É nessa fuga do jornalista que Everson, um colega de faculdade sem nenhum talento, almeja a chance de escrever a grande reportagem de sua vida. É uma peça muito existencialista exatamente o que estou trilhando agora na dramaturgia. Um texto curto, intimista e que valoriza o trabalho do ator, diz Bortolotto.
Na mesma linha existencial, o autor criou outras duas pequenas peças para o espetáculo Felizes para Sempre. Desta vez, Bortolotto colocou no papel uma visão sórdida do casamento. O Rei do Amor Está Morto (título de uma canção de Nina Simone) evidencia, de forma irônica e bem-humorada, o relacionamento de amor e ódio de um casal.
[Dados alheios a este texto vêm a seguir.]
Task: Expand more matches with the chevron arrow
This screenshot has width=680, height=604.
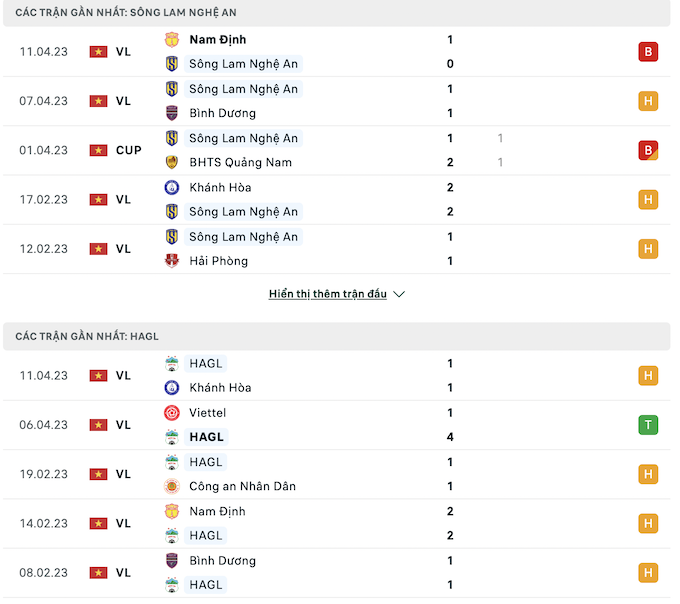Action: pyautogui.click(x=399, y=295)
Mais pesada e violenta que a anterior, Sweet Emily aborda o mesmo conflito conjugal, calcado entretanto em uma relação um tanto estranha. É a história de um pugilista decadente e bêbado, casado com uma garota doce e compreensiva.
Em junho, Bortolotto leva as duas peças para uma temporada no Teatro Ágora, na capital paulista. Em seguida, faz uma mostra de 14 espetáculos no Centro Cultural São Paulo, com participação de 20 atores convidados. O repertório inclui desde a remontagem de Fábula Podre e Nossa Vida Não Vale um Chevrolet até a estréia de mais três peças.
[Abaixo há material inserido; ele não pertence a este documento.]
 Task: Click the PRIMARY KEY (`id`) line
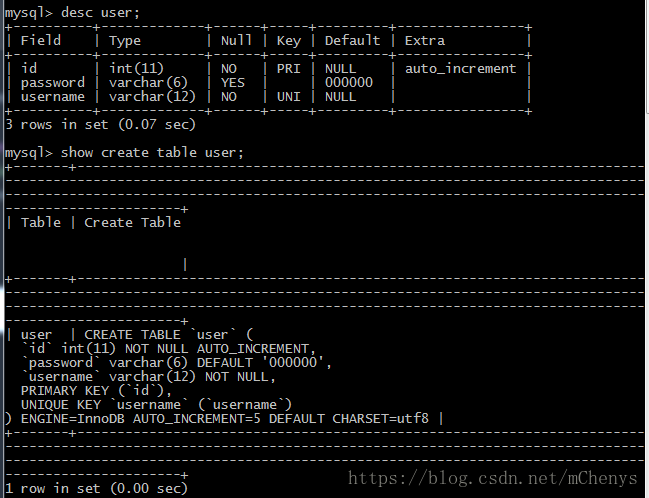pos(96,390)
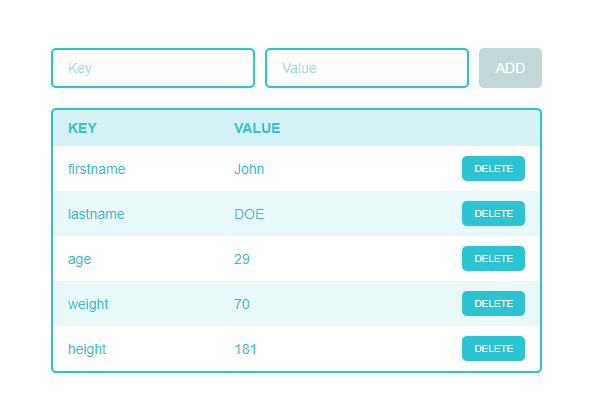Click the Key input field
This screenshot has height=420, width=597.
point(153,68)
Em Londrina, o Cemitério de Automóveis está coordenando uma oficina de dramaturgia e interpretação com participantes da região dos Cinco Conjuntos (zona Norte). Na semana passada, Bortolotto diz ter se deparado com experiências ousadas, apresentadas pelas 15 pessoas do grupo. Elas pareciam estar mais voltadas para uma oficina de interpretação, mas acabaram escrevendo e me surpreendendo, diz Mário, que leu, discutiu e analisou os textos escritos a partir de motes sugeridos por ele. Saíram coisas muito divertidas, já que eles têm uma visão mais escrota e nada romantizada das coisas. Vêem o mundo de forma cruel, mas realista.
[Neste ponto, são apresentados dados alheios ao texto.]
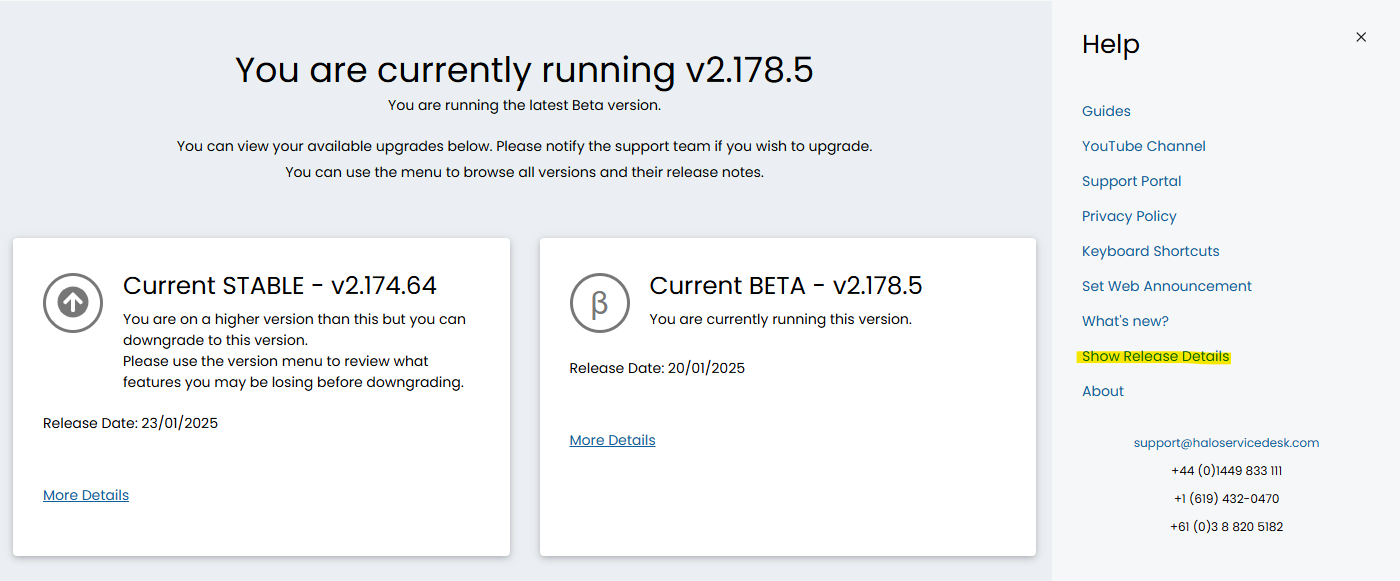Click the support@haloservicedesk.com email address

[x=1226, y=442]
Bortolotto avalia que o nível dos textos produzidos foi interessante. Melhor que muitos dramaturgos com experimentações ditas ousadas. Para ele, esta oficina não tem pretensão de formar dramaturgos. Ninguém aprende a escrever em oficinas. A gente tem é que estimular o talento de cada um e orientar para que sigam seu próprio caminho.
A oficina de interpetação que começa hoje será coordenadas pelas atrizes Fernanda DUmbra e Aline Abovsky. Elas vão trabalhar exercícios básicos de teatro, a partir dos textos criados anteriormente.
Efeito Urtigão e Felizes Para Sempre, com o grupo Cemitério de Automóveis. Textos e direção: Mário Bortolotto. Elenco: Mário Bortolotto e Joeli Pimentel (Efeito) e Christine Vianna, Joeli Pimentel, Fernanda DUmbra e Bortolotto (Felizes).